▶ _REQUIRED ACTION_: The word to look for is "agent". Report every line of the entries below that has it.

▶ _INPUT RECORDS_:
= = = = =

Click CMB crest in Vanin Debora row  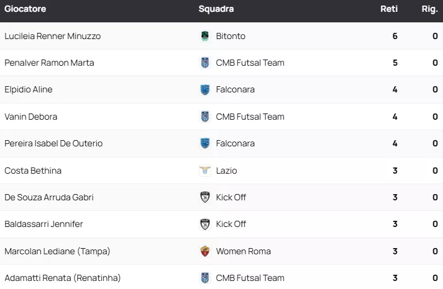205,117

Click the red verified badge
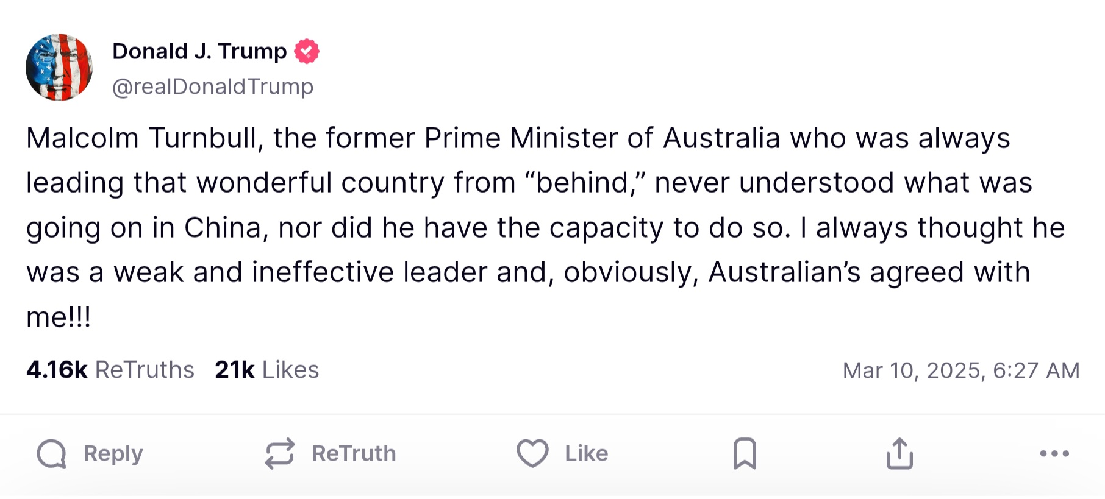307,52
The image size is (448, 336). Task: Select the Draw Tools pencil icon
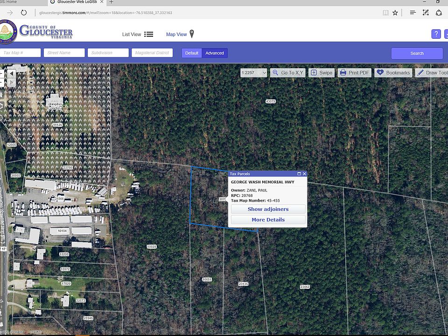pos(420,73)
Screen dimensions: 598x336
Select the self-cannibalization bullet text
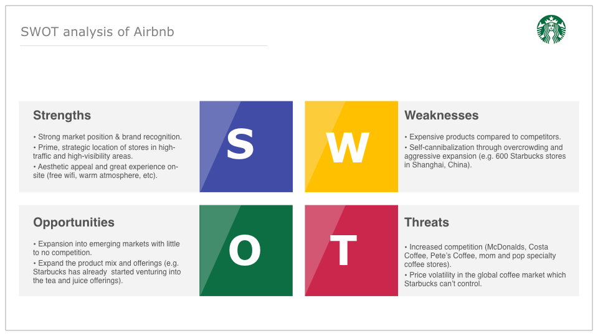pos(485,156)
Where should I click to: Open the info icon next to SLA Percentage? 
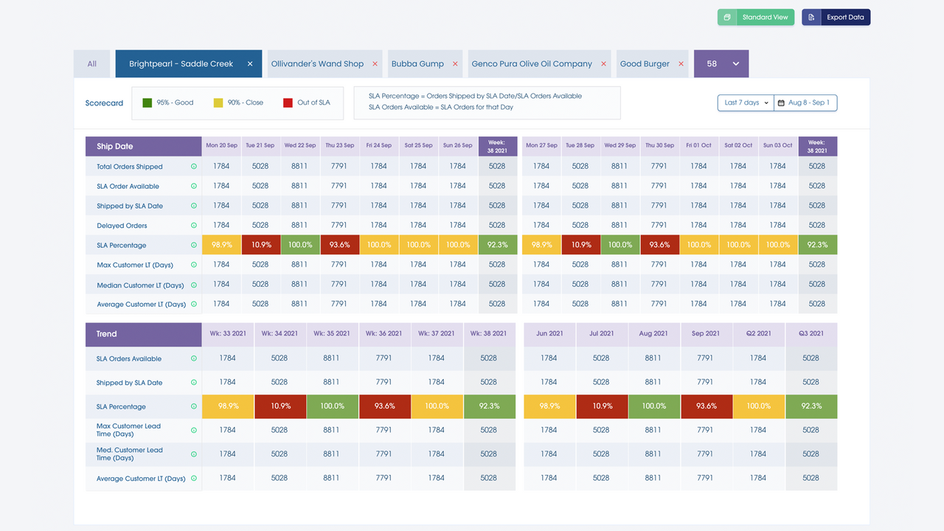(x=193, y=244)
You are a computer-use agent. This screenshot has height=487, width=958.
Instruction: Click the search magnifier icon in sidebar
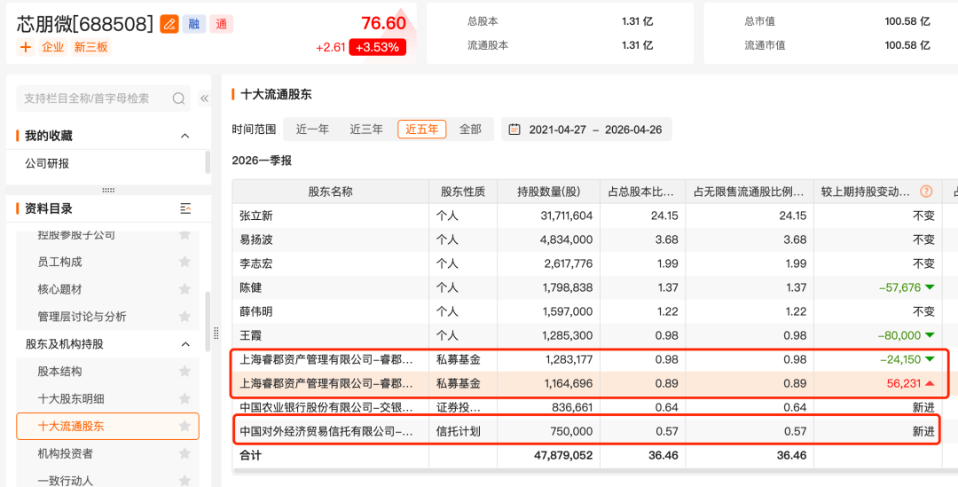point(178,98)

= = = = =

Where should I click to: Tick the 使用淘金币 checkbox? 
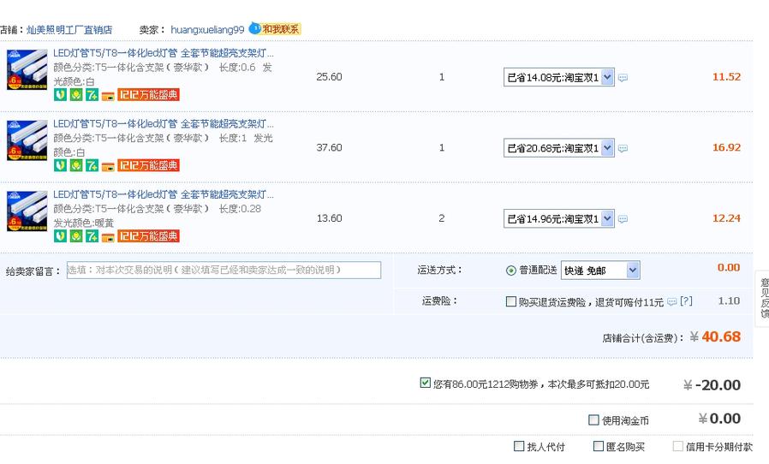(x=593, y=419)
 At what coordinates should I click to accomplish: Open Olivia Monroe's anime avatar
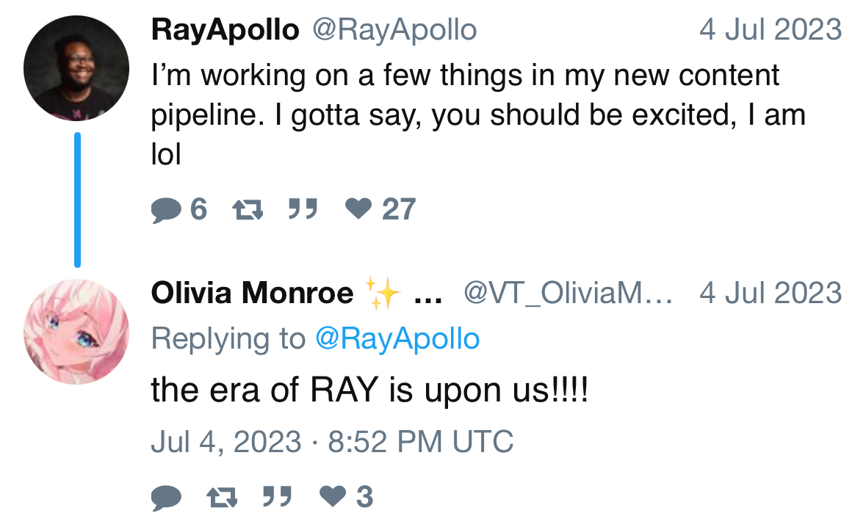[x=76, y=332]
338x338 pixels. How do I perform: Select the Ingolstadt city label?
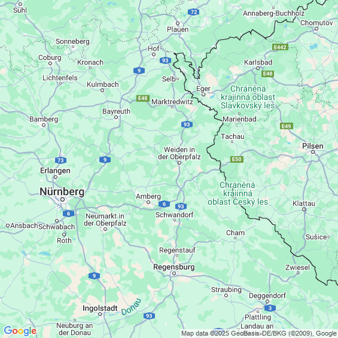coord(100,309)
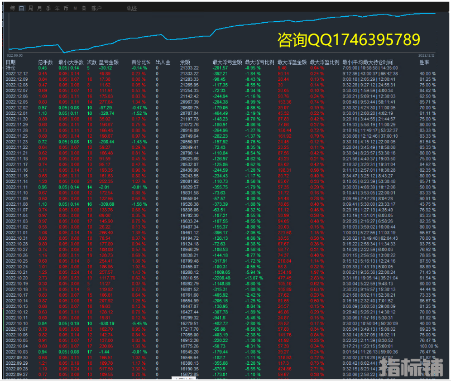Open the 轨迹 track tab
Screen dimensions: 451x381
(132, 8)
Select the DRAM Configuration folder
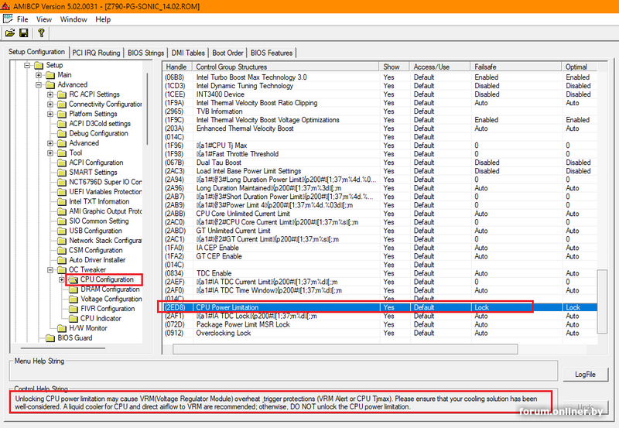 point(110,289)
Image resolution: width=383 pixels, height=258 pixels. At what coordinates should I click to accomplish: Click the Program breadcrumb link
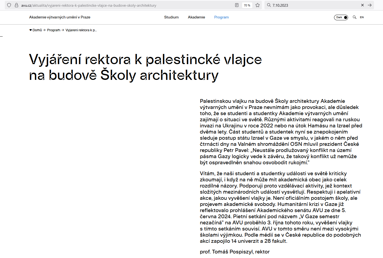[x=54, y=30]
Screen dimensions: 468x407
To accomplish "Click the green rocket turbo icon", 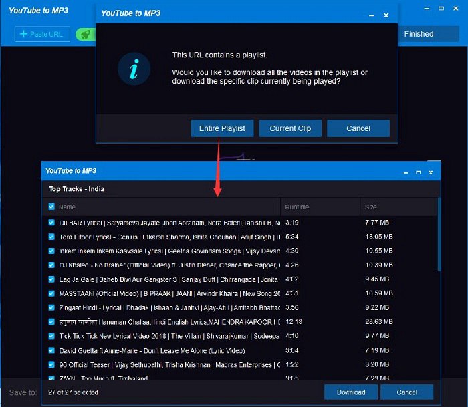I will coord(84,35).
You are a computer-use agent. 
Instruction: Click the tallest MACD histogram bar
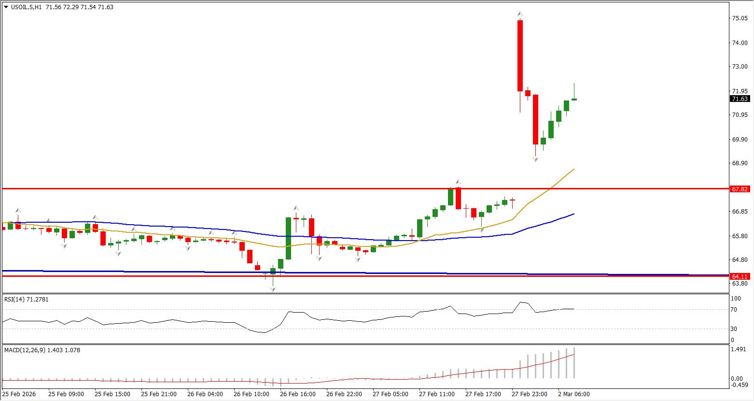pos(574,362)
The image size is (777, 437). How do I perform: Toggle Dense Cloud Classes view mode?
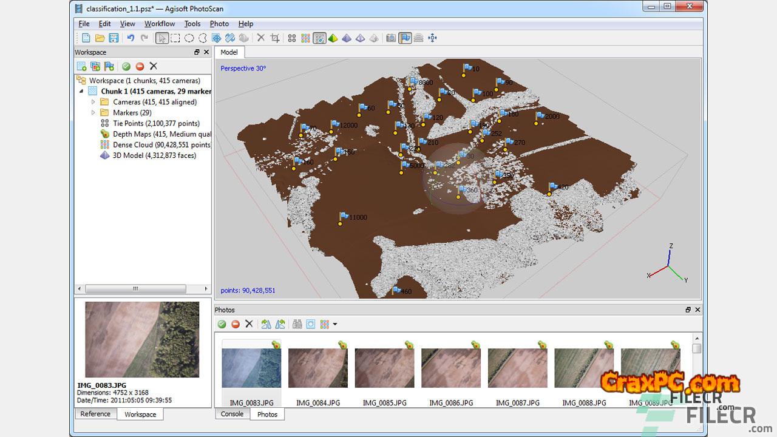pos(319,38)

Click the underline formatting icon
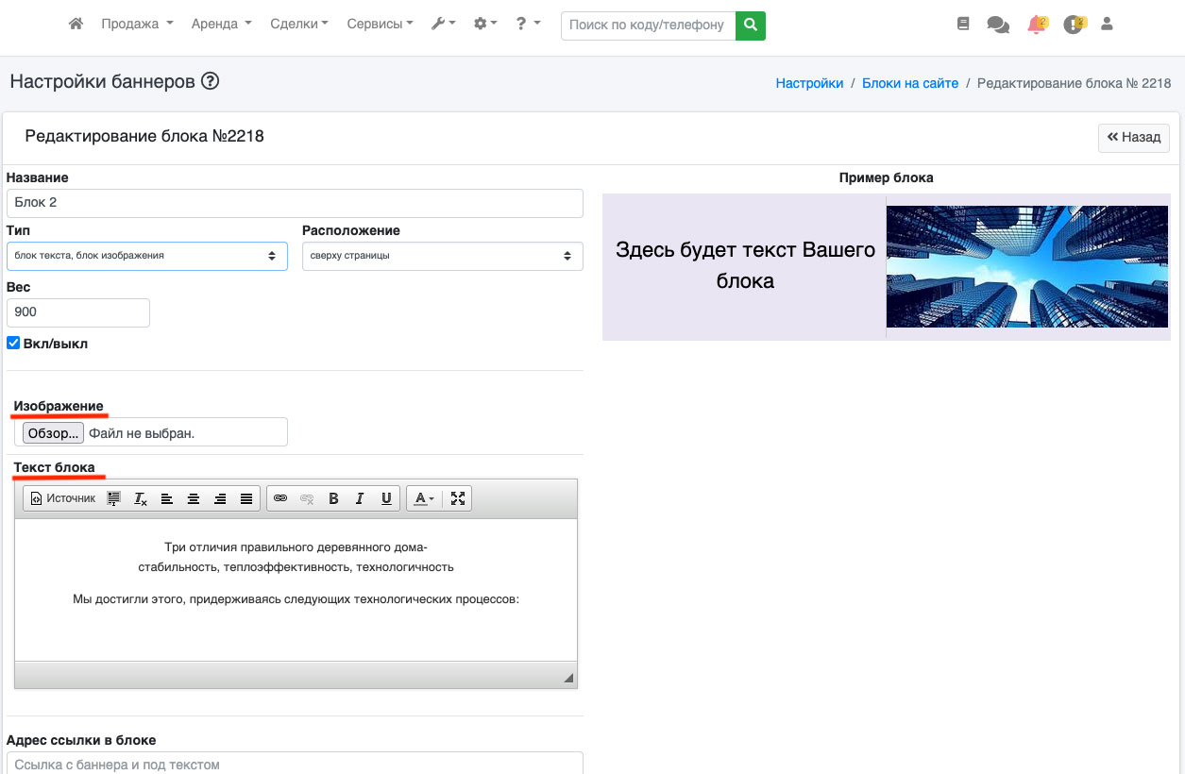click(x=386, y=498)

= = = = =

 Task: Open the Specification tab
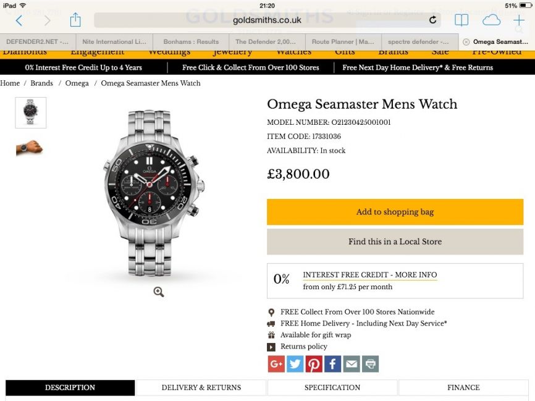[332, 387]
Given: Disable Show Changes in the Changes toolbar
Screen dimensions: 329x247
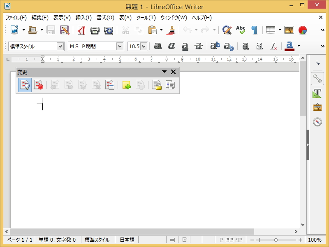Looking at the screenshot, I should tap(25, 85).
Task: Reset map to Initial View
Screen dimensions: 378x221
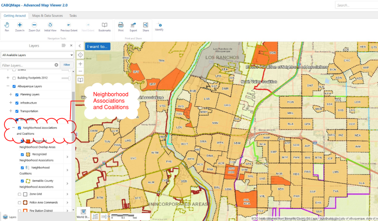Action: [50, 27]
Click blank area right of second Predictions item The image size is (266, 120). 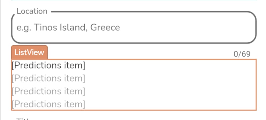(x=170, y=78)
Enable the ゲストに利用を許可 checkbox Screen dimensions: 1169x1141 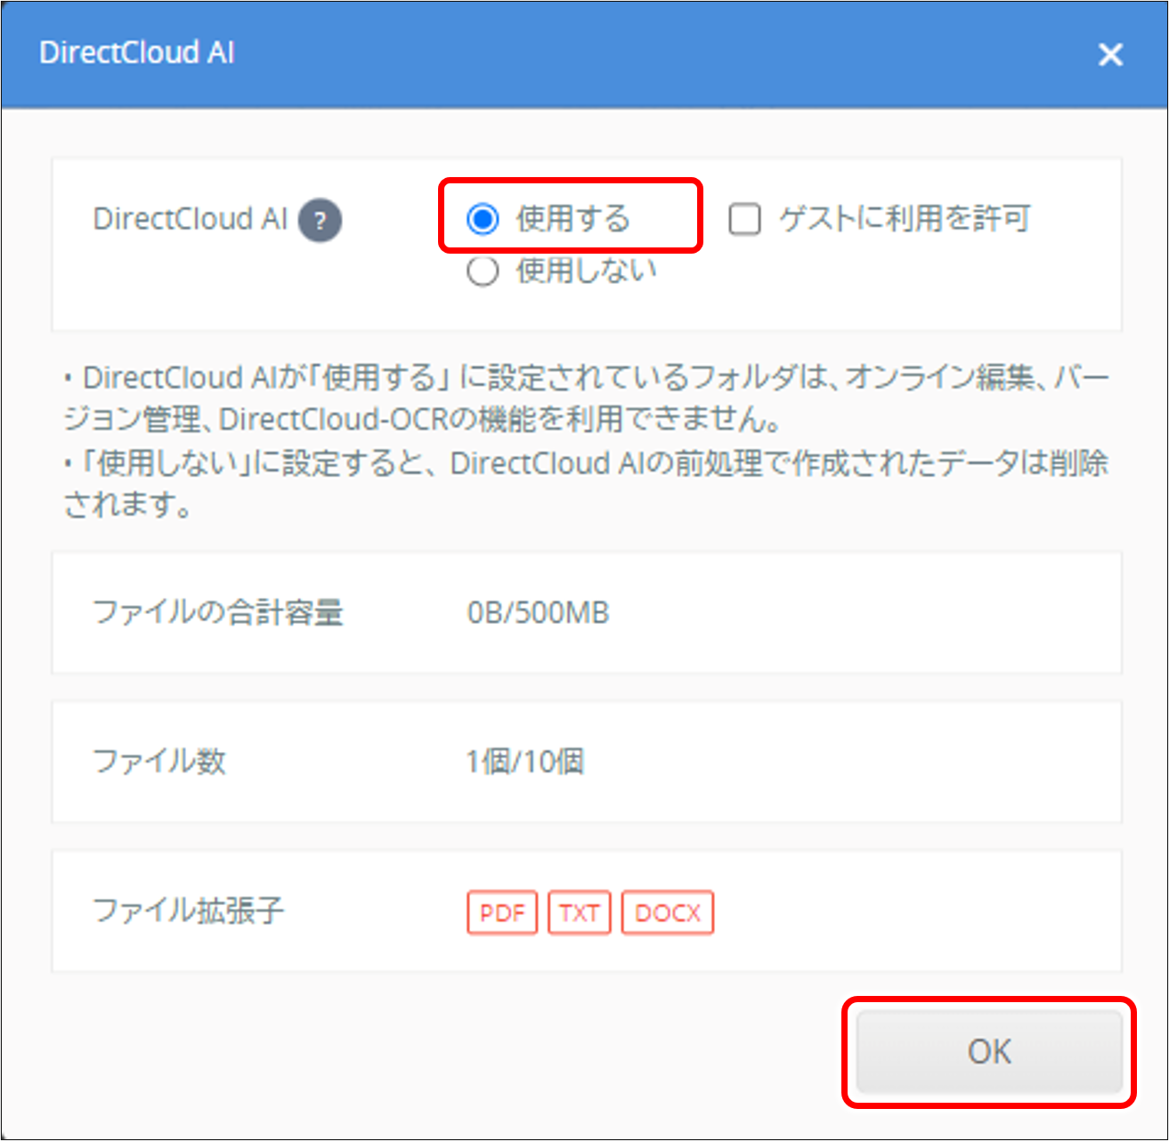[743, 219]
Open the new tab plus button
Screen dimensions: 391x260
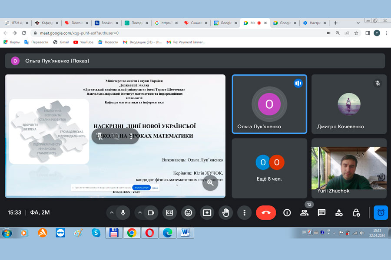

= = = = =

▶ _EXERCISE SOLUTION_:
You are a computer-use agent. This screenshot has height=487, width=958.
You are a computer-use agent. 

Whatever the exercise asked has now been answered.